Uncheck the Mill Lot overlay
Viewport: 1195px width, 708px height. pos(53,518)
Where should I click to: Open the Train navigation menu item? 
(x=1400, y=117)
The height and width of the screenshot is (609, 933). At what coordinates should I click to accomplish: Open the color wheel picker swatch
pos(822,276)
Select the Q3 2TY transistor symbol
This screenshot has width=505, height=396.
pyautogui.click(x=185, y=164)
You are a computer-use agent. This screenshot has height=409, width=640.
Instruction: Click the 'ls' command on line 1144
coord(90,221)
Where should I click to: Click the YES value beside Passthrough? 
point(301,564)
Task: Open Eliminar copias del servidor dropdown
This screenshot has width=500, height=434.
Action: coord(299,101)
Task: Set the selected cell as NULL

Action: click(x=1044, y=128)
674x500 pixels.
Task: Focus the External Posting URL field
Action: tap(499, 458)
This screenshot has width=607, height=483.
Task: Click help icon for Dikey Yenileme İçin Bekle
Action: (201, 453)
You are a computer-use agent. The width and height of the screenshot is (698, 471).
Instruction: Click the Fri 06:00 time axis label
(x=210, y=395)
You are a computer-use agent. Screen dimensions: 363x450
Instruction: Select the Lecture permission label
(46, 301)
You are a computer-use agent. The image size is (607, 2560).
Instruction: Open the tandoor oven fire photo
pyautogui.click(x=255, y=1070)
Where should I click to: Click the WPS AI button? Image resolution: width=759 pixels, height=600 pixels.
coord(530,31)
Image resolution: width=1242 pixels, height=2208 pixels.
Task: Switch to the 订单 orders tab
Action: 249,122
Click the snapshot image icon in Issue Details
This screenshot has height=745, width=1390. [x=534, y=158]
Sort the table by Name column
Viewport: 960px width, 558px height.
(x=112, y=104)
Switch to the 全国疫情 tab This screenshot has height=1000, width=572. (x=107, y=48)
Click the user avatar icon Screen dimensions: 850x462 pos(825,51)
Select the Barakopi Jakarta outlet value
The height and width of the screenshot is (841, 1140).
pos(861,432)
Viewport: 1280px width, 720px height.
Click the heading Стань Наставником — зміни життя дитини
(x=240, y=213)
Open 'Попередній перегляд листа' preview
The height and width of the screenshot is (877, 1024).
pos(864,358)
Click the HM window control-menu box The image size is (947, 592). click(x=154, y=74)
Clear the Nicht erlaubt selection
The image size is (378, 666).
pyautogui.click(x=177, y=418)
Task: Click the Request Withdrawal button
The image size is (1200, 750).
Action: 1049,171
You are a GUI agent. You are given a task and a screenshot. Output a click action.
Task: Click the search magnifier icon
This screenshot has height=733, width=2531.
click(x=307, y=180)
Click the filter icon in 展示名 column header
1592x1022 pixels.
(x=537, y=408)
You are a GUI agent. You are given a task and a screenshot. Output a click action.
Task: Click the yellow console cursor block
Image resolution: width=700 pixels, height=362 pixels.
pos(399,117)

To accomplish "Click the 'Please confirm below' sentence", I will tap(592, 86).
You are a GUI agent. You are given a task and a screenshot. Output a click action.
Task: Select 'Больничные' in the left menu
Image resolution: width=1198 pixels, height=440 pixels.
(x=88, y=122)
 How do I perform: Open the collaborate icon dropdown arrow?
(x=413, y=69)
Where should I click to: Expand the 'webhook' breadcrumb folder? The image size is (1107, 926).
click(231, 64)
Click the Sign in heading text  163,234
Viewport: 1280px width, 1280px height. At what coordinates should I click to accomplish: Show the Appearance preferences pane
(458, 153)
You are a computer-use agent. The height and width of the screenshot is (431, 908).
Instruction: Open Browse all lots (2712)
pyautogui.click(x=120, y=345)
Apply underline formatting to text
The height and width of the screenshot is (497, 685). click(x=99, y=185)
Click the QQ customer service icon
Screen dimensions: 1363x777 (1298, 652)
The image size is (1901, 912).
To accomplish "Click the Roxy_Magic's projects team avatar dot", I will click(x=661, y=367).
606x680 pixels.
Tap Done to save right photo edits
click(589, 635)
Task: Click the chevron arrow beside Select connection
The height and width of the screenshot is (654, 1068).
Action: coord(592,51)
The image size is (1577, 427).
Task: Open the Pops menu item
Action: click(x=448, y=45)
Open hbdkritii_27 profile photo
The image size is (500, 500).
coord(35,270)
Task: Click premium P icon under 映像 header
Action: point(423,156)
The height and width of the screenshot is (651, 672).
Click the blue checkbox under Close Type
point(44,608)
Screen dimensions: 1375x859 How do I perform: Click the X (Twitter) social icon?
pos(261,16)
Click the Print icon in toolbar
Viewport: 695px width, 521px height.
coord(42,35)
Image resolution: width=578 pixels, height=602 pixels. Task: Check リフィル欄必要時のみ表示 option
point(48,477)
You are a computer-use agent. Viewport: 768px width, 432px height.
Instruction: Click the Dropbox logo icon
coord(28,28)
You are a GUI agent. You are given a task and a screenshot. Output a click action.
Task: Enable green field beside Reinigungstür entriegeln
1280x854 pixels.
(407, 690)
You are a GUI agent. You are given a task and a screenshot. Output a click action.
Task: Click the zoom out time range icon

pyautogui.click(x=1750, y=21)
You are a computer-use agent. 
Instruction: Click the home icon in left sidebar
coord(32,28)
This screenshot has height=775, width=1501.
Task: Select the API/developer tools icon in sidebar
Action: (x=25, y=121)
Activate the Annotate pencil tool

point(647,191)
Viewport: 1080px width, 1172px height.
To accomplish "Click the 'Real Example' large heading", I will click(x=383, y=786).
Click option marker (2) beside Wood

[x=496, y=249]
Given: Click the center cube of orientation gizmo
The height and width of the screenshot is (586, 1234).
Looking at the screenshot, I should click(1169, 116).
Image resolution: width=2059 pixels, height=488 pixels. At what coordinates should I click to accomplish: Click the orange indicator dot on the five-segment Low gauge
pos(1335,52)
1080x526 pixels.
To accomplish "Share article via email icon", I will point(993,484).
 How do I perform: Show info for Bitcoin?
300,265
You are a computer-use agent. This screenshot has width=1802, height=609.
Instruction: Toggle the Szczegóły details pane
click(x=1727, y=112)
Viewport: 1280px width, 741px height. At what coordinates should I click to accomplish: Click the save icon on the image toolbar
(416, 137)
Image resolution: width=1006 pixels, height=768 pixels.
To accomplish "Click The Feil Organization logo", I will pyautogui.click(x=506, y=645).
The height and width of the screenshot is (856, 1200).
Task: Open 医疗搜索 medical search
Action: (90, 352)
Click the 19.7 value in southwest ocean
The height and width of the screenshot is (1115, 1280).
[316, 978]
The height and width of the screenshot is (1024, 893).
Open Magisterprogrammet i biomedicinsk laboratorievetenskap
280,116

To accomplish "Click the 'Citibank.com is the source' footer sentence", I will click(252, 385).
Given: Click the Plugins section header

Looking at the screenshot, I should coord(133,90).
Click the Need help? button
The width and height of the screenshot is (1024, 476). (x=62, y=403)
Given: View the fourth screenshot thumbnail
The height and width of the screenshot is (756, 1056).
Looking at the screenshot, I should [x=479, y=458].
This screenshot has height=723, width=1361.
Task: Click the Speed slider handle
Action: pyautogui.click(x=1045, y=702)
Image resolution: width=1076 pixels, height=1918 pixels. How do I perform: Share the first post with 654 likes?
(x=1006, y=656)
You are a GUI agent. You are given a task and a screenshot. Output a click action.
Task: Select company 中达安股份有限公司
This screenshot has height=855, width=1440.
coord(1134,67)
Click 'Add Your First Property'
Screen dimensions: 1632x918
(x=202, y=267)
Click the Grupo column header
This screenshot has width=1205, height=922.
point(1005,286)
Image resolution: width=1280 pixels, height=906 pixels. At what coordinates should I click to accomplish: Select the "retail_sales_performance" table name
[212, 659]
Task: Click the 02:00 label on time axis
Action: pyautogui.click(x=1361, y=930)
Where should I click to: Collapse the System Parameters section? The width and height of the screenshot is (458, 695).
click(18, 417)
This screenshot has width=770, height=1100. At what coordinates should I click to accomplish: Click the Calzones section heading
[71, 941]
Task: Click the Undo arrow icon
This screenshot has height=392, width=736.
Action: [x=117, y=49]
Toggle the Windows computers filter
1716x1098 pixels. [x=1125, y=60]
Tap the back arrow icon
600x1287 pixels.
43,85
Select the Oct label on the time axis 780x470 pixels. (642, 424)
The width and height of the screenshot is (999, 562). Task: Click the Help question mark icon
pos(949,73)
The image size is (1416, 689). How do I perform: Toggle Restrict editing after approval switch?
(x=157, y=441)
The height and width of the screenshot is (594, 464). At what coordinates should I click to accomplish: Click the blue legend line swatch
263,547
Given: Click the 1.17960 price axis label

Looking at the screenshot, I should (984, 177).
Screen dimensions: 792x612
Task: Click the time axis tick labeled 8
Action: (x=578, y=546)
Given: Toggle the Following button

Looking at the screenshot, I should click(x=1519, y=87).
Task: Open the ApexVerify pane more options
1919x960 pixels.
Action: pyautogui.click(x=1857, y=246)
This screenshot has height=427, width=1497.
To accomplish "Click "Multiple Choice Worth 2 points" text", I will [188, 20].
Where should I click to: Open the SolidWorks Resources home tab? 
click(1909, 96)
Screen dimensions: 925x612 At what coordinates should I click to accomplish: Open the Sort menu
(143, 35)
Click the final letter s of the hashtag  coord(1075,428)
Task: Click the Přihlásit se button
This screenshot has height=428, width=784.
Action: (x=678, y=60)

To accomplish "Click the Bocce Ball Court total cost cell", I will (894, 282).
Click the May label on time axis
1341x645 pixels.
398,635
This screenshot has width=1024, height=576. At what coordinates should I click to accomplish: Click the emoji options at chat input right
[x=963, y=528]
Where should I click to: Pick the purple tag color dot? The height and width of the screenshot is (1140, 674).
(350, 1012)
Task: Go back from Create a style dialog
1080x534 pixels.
· · · ·
WORK TO COMPLETE: Look for the word "sentence". Copy out every line of the data that has it.

TASK SOLUTION:
To accomplish "Click the 'Please confirm below' sentence", I will tap(592, 86).
To accomplish "Click the 'Citibank.com is the source' footer sentence", I will click(252, 385).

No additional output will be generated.